Een werkgever organiseert een Sinterklaasfeest voor zijn werknemers, hun partners en kinderen. De kinderen ontvangen een Sinterklaascadeau. In totaal komen er 50 mensen, waarvan 30 kinderen. De werkgever maakt de volgende kosten:

  • Inhuur Sint en pieten € 400 (€ 8 per deelnemer)
  • Drank en pepernoten € 500 (10 per deelnemer)
  • Cadeaus kinderen € 450 (€ 15 per kind)

Sinterklaasfeest op de werkplek

Als het Sinterklaasfeest plaatsvindt op de werkplek, geldt de volgende waardering voor de onderdelen van het feest:

  • Inhuur Sint en pieten: nihil (€ 0 per deelnemer)
  • Drank en pepernoten: nihil (€ 0 per deelnemer)
  • Cadeaus kinderen: € 450 (€ 15 per kind)

Voor de inhuur van Sinterklaas en pieten geldt de nihilwaardering voor voorzieningen op de werkplek. En voor drank en pepernoten op het feest geldt de nihilwaardering voor consumpties op de werkplek. Als de kinderen van de werknemer een cadeau krijgen, is dit loon voor de werknemer. U bekijkt per werknemer de waarde van de cadeaus die zijn kinderen hebben gekregen. Hebben twee kinderen een cadeau ontvangen, dan rekent u € 30 tot het loon van de werknemer (€ 15 x 2).

De werkgever kan er ook voor kiezen om de cadeaus van de kinderen van € 450 aan te wijzen als eindheffingsloon werkkostenregeling. Dit bedrag komt dan ten laste van de vrije ruimte.
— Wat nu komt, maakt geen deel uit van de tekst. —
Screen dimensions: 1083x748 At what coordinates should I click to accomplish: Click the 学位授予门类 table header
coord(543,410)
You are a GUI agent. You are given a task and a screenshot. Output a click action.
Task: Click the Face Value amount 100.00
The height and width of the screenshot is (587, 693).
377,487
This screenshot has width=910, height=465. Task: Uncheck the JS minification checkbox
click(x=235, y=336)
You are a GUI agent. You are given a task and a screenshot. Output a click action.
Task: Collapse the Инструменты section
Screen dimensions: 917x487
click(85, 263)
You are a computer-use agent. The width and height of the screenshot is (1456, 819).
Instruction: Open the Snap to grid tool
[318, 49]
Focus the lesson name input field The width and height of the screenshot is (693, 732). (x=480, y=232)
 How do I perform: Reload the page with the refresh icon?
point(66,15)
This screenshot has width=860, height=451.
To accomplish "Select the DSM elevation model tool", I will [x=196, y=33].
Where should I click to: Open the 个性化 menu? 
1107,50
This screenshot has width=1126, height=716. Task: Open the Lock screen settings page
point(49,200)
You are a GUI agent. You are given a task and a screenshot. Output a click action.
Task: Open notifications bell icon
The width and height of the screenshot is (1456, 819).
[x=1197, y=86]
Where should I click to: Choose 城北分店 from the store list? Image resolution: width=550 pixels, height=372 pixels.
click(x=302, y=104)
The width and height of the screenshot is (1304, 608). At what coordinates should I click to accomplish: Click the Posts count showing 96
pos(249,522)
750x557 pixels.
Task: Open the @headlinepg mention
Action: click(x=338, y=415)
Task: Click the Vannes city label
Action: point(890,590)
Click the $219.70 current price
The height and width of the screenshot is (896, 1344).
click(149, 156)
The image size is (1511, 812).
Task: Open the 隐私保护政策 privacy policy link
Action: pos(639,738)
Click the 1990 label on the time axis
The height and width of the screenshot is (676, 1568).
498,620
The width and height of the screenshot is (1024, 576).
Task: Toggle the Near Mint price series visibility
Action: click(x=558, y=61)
Over het bedrag boven de vrije ruimte berekent u 80% eindheffing.

Externe locatie

Als het Sinterklaasfeest op een externe locatie plaatsvindt, geldt de volgende waardering voor de onderdelen van het feest:

  • Inhuur Sint en pieten € 400 (€ 8 per deelnemer)
  • Drank en pepernoten € 500 (10 per deelnemer)
  • Cadeaus kinderen € 450 (€ 15 per kind)

De kosten per werknemer vormen loon in natura. Ook de kosten voor de partner en kinderen telt u bij het loon van de werknemer. Komt een werknemer bijvoorbeeld met zijn partner en twee kinderen, dan rekent u € 102 tot het loon van deze werknemer (4 x € 8 + x 4 x € 10 + 2 x € 15).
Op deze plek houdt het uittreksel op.